The big surprise and excitement in this 2011 retrospective, which further explains Roche’s work ethic and design process, are the colourful presentation diagrams painted from 1961 onwards. When examined these gouaches and oil paintings – which were photographed, then shown to clients as slide presentations – of roof plans or room flows or streetscape views are shocking. They anticipate CAD and powerpoint by forty years! They are powerful objects, beautiful in their own right, which illustrate the relevance for Roche of communication in architecture. Consistently he has spoken about the inept language of architectural drawing, using instead these diagrams, charts and full-scale interior mock-ups and models as his tools. We begin to realize how pioneering and more plainly, how hard-working he was. Also, we gain insight into how Roche is armed against the intimidation of huge projects – it boils down to organization and empathy. Evidently Pelkonen is buzzed by Roche’s ‘iconography’, linking the diagrams to 1960s systems theory and Roche’s methods to post-formalism and communitarianism, all of which makes for a fascinating read. But none of it really answers the conundrum of Ireland’s only Kevin Roche building, the National Convention Centre. Like many of the recent buildings, the Dublin structure is barely referenced in the book. It is illustrated by a thumbnail image and some cursory descriptive text as part of the 136 projects in the dizzying portfolio of work. The suggestion of problems around the project lurks in its drawn-out nature (1995-2010), and also in the nearby illustrations of an unbuilt hotel for the back of the Convention Centre and, more alarmingly, of an unbuilt inverted ziggurat for Anglo-Irish bank (see pages 247 & 250). No wonder Roche remains disillusioned by his recent Dublin venture.

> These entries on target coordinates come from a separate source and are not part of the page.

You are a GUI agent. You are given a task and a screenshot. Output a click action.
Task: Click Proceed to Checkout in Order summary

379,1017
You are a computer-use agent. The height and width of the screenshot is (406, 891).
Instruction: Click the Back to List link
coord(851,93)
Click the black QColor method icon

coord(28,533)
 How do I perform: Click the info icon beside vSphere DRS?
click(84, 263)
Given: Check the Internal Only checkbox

Kevin Roche’s oeuvre is so vast and varied that it defies definition. Inevitably property developers were his clients at various junctures, but seeing Oakland Museum alongside Unicef HQ New York, 1984-7 is like putting Dublin’s Central Bank (Stephenson, c.1978) and the IFI (O’Donnell, c.1992) in the same category. Essentially, and the Yale book does not convey this, Roche comes from a generation of Irish men who are modest and reticent to reflect. The apparent contradiction arises when you match this reticence with American ambition and work ethic. Maybe Kevin Roche is ‘the Irish architect in America’ after all?

Kevin Roche: Architecture as Environment by Eeva-Liisa Pelkonen (2011) Yale ISBN 978-0-30015223-4 €52.00/£45.00.
The accompanying exhibition was at the Museum of the City of New York, until 22 January 2012.

Ellen Rowley is assistant editor of Irish Architecture 1600 – 2000 (RIA, Yale, 2014).